Expert says mechanical compaction, maintaining soil moisture key to preventing future fires
MIRI: Mechanical compaction and maintaining the moisture of the soil are key to preventing peat fires from recurring in Kuala Baram, says peat soil expert Dr Lulie Melling.
The Sarawak Tropical Peat Research Laboratory director said uncompacted and dry peat soil will burn easily, especially during the dry season and droughts.
“Based on my visit today (yesterday), I can conclude that unmanaged peat soil land can easily burn when compared to land that is being used for plantations.
“It is because land which is not managed properly (by the owner) will not have the land mechanically compacted, while land that is managed such as for oil palm plantations will have to do mechanical compaction and have its own water management,” she said in an interview after a visit to Kuala Baram, here yesterday.
Lulie opined that an effective method to prevent recurrence of peat soil fires is to compact the land using excavators to consolidate the soil.
She pointed out that by consolidating the soil, it will increase the soil bulk density and increase the moisture-holding capacity of the soil.
“The moisture content of the peat soil is increased via a better capillary rise of the soil.
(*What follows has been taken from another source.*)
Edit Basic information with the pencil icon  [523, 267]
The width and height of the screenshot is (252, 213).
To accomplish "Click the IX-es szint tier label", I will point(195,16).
At the same time, it will moisten the peat to prevent the occurrence of fire,” she said.
She also suggested that unmanaged land be compacted and used to plant crops such as pineapples.
There are about 8,000 hectares of unmanaged land in Kuala Baram.
Meanwhile, Fire and Rescue Department (Bomba) Miri senior officer Ahmad Nizam Sapaiee, who accompanied Lulie to the site, said the input from Lulie will be discussed in the next disaster management committee meeting.
“We (Bomba) will examine the tactical and technical aspect of our operation so that efforts to fight fires on peat soil land are more effective,” he said.
The forest and peat soil fires in Kuala Baram have destroyed over 1,280 hectares of land since Aug 1.